Tonight in Jackson Hole, Jay Powell will deliver his final speech in this central bankers’ lair. It’s often an important venue for getting messages across. Draghi, Bernanke, Yellen, and even Powell last year have seized this opportunity to announce shifts in their strategies.
Powell will speak at the close, and it’s anyone’s guess whether he’ll stick to a classic speech or whether he’ll instill some elements for his successor, and perhaps some digs at the American president who’s looking for every means to take power at the Fed.
What interests us is who will be appointed to succeed Powell, who will make a seminal speech on monetary policy at the Jackson Hole summit next year.
He will be a man of President Trump.
Recently, two Fed chairmen have been the American president’s men. Arthur Burns, in the early 1970s, was Richard Nixon’s man, adopting a very accommodating policy to meet the Republican president’s demands. Almost 10 years later, Jimmy Carter entrusted Paul Volcker with the mission of “killing” the inflation of the decade that was ending.
There is no doubt that the new strongman of the Fed will receive a precise mission letter from the tenant of the White House.
It is not yet clear what Donald Trump wants from the US central bank.
4 points
1️⃣The level of interest rates, always found too high even during his first term, is not enough to do everything to get rid of Powell.
2️⃣Monetary policy provides a dual view of the cycle. This is good, but it competes with the government’s view of macroeconomic dynamics and the measures to be adopted to correct the economic situation.
On both counts, economic theory teaches that a combination of accommodative fiscal and monetary policies is the best recipe for inflation and low growth.
3️⃣The third axis is what could be done with the Fed.
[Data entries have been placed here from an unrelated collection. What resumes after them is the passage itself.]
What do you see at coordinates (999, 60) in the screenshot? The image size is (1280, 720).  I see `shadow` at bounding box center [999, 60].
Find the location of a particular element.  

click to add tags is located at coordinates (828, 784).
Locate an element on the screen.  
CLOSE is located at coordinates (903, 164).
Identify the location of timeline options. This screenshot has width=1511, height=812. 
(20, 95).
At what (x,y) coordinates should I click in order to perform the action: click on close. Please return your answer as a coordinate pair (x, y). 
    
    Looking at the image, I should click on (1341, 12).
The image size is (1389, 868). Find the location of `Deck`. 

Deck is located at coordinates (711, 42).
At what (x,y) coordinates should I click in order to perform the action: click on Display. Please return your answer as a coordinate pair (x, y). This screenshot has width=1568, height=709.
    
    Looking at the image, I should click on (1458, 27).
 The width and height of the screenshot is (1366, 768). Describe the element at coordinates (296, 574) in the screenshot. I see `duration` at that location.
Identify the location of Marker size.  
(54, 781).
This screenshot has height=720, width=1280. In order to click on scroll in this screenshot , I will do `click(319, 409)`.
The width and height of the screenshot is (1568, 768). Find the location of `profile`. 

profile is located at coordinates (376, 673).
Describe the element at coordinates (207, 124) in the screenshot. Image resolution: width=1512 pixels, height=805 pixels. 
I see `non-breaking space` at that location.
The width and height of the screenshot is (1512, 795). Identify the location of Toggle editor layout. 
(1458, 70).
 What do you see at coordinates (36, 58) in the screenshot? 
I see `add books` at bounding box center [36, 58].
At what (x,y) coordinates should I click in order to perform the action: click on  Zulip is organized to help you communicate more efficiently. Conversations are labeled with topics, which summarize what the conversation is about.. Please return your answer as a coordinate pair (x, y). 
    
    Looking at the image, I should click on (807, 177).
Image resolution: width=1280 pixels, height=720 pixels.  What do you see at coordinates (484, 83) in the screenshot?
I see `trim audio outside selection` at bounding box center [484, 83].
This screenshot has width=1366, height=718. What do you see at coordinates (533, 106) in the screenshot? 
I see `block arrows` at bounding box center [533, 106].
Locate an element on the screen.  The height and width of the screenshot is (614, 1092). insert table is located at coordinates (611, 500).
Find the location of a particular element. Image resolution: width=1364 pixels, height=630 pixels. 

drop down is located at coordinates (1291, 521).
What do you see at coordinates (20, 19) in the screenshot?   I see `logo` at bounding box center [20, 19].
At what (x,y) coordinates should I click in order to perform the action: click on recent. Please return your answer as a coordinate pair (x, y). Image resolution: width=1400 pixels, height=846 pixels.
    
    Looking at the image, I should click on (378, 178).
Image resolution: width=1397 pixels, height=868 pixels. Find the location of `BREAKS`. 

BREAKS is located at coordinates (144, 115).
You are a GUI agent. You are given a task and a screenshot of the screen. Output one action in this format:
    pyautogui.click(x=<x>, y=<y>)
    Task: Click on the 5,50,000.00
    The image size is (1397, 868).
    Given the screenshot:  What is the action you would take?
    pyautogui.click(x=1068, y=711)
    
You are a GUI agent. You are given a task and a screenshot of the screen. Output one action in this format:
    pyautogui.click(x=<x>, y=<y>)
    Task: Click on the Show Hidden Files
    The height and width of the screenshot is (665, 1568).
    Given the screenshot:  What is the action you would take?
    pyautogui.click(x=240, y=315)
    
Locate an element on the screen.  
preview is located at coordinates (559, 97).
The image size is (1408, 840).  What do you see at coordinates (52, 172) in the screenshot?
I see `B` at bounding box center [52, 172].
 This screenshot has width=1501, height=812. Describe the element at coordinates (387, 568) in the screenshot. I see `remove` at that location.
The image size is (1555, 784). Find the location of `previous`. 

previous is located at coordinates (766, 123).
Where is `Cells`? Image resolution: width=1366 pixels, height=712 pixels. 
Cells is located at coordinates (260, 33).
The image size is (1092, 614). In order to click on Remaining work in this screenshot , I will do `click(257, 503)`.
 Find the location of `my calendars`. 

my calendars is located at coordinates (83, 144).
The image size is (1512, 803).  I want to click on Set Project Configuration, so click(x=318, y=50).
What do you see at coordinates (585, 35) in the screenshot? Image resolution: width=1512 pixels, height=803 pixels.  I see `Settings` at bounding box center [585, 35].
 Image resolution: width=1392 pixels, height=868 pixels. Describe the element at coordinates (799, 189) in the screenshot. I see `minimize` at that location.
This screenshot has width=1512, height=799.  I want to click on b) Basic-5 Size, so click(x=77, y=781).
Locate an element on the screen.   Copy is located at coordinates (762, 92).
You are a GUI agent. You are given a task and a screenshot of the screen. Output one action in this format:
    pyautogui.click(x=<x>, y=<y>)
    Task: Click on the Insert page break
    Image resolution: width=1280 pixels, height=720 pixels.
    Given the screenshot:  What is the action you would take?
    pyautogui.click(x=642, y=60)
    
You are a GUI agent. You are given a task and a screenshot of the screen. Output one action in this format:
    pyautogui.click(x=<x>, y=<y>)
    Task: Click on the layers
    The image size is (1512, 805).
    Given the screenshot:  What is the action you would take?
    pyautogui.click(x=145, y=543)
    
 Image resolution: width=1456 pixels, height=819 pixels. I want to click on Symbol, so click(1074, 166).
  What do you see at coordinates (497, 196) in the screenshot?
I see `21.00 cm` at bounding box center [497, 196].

Thanks to Trump’s will, we are witnessing the proliferation of monetary symbols. The large-scale advent of cryptocurrencies and stablecoins raises questions about the role of the Fed, which is in fact being overwhelmed.
Would its role simply be to buy government debt? This is generally not appropriate for a central bank seeking stability in prices, growth, and finance. When the central bank is in the palm of the government’s hand, the risk is a significant slippage.
4️⃣We will not escape the question of the disappearance of the central bank as an institution. The libertarians hovering around the White House are rather in favor of it and they will be able to find support in Congress with Rand Paul and a few others.
Perhaps then the real break will come. The future is far from being written.